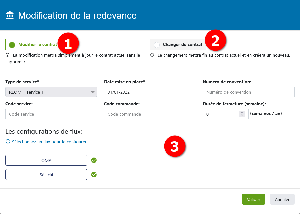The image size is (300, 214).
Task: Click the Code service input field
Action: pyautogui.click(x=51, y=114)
--
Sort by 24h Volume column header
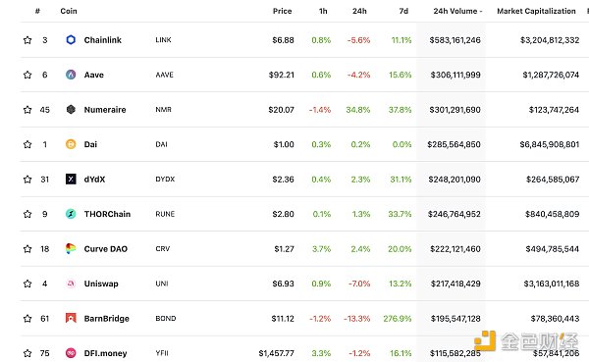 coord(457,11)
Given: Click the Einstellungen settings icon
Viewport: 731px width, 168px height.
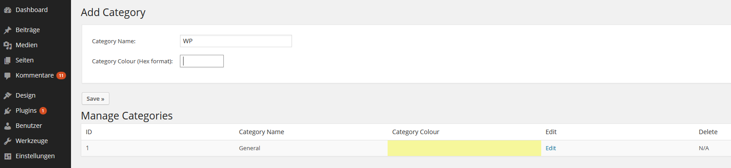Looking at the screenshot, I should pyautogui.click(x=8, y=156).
* * *
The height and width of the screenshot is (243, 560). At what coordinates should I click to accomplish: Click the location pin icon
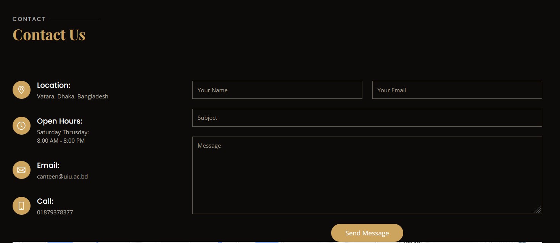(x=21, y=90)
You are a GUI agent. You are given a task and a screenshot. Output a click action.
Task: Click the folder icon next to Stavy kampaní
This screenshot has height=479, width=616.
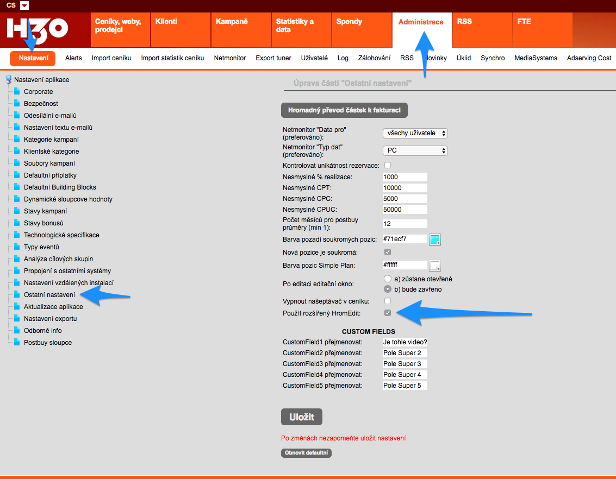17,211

**WHAT IS BEING ASKED**
Reproduce verbatim the records starting at the line containing "The image size is (300, 214)." and ending at the line containing "Action: pyautogui.click(x=51, y=114)", both lines included. Omit the pictures from your output.

**EXERCISE ANSWER**
The image size is (300, 214).
Task: Click the Code service input field
Action: pyautogui.click(x=51, y=114)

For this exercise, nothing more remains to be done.